Update: CTI BioPharma announced on Tuesday that the FDA had placed pacritinib on a full clinical hold, after previously placing the drug on a partial hold. A full clinical hold means all patients must immediately discontinue use of pacritinib and no new patients can be enrolled in trials.
Dive Brief:
- CTI BioPharma shares plummeted more than 63% in early Monday trading after the FDA issued a partial clinical hold on a phase 3 myelofibrosis medication. CTI's partner on the therapy, Baxalta, dropped more than 3%. The FDA subsequently upgraded the partial hold to full on Tuesday, meaning all patients must discontinue pacritinib immediately.
- Pacritinib is an oral kinase inhibitor that would be the first JAK2 inhibitor approved for treating myelofibrosis, a type of chronic blood cancer.

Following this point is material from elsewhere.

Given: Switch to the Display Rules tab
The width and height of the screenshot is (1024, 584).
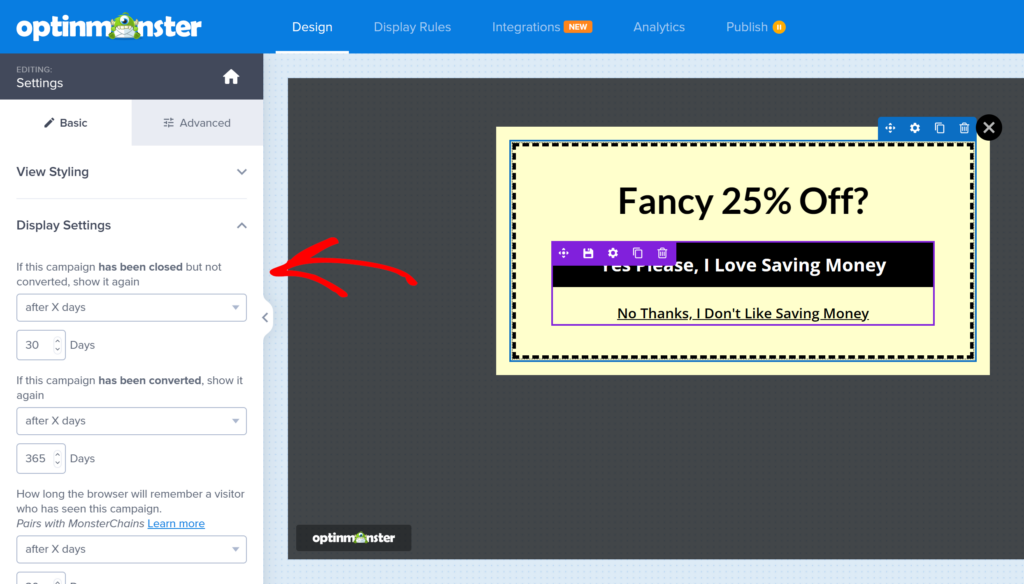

- Regulators issued the full clinical hold after finding that patients who were in the late-stage study's drug arm were beginning to die at a higher rate and experiencing more adverse events than those in the placebo arm.
Dive Insight:
Investors reacted swiftly and mercilessly upon learning about the initial partial hold. CTI expounded upon the FDA's decision in a statement.
"The excess mortality was most evident during the non-randomized crossover period following the initial 24 weeks of randomized treatment, during which patients in the control arm could switch to pacritinib treatment," said the company.
"In prior correspondence, the FDA acknowledged the difficulty addressing non-significant results, and that crossover designs can confound the interpretation of safety as well as the evaluation of survival."
There have been a number of cases in which the FDA has issued holds related to medication safety concerns in recent months. Zafgen, which is attempting to create a therapy for the treatment of obesity linked to Prader-Wilii syndrome, was slapped with a complete clinical hold after two patient deaths which may have been associated with the therapy.
The question is: What will a more complete reading of the data demonstrate? As CTI pointed out in its statement, assessing the full significance of the elevated death rate is difficult considering that the most pronounced effect was witnesses during a "crossover" period where patients could switch between the placebo and drug arms of the study.
In January, Shire announced that it would be purchasing Baxalta, which itself is a spinoff of Baxter, for $32 billion.